_Dataset entries_.
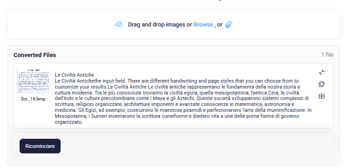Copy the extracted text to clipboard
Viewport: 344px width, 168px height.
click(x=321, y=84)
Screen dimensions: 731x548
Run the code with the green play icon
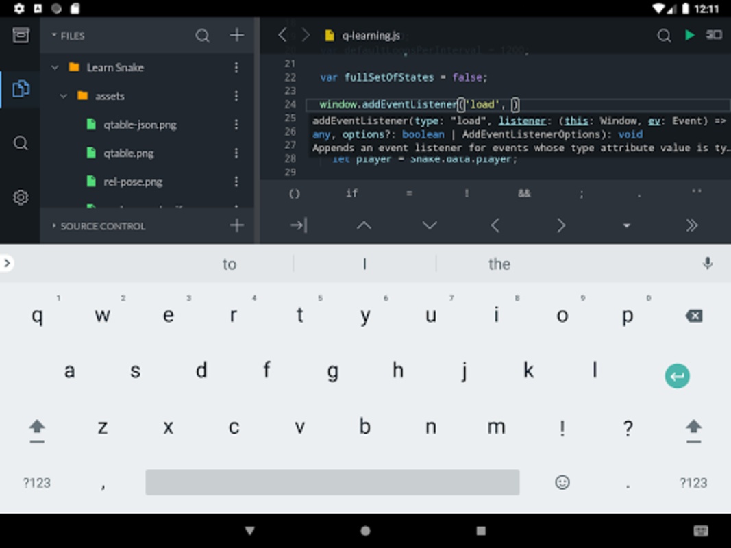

_Your task_.
From the line containing "Screen dimensions: 731x548" down to the last line of the data, print every line exactly and nothing else. Pictures stay out of the copy.

_Your response_.
Screen dimensions: 731x548
Run the code with the green play icon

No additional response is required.